Boyan Iliev

Personal information
- Full name: Boyan Kirchev Iliev
- Date of birth: 21 August 1982 (age 42)
- Place of birth: Varna, Bulgaria
- Height: 1.83 m (6 ft 0 in)
- Position(s): Defender / Midfielder

Youth career
- Spartak Varna

Senior career*
- Years: Team / Apps / (Gls)
- 2001–2005: Spartak Varna / 35 / (0)
- 2002–2003: → Svetkavitsa (loan) / ? / (?)
- 2005: Naftex Burgas / 4 / (0)
- 2006–2008: Spartak Varna / 68 / (1)
- 2008: Levski Sofia / 2 / (0)
- 2009–2010: Spartak Varna / 24 / (0)
- 2010: Lokomotiv Plovdiv / 10 / (0)
- 2011–2013: Spartak Varna / 40 / (6)
- 2014: Kaliakra Kavarna / 7 / (0)
- 2015: Glyfada
- 2015: Kalamata
- 2016: Farkadona
- 2016: Eordaikos
- 2017: Levski Karlovo / 13 / (0)
- 2018–2020: Spartak Varna / 48 / (6)

= Boyan Iliev =

Bulgarian footballer

Boyan Iliev (Боян Илиев; born 21 August 1982) is a Bulgarian former football defender and midfielder.

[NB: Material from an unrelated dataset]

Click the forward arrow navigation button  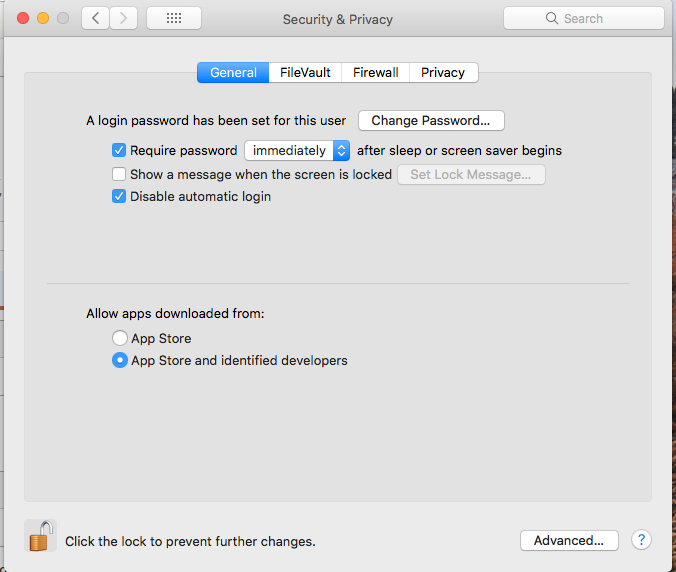click(124, 18)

He was raised in Spartak Varna's youth teams.

==Career==
===Levski Sofia===
On 2 August 2008 he was transferred to PFC Levski Sofia.

Later, on 5 August 2008, Boyan played in a match against German vice-champion Werder Bremen. He started the match, but he was injured in 33rd minute. He left the match. Anyway, his injury wasn't heavy and Boyan signed his 3-year-contract with Levski on the next day.

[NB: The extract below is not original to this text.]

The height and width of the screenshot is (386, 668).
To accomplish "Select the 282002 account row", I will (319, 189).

Boyan made his official debut for Levski on 13 August 2008 in a match against FC BATE Borisov. He played very well, but Levski lose the match. The result was 0:1 with a home lost.

On 7 December 2008 he was dismissed from Levski and told he was free to look around for a new team.
A few days later Iliev returned to his hometown club Spartak Varna.

===Levski Karlovo===
In January 2017, Iliev returned to Bulgaria and joined Levski Karlovo.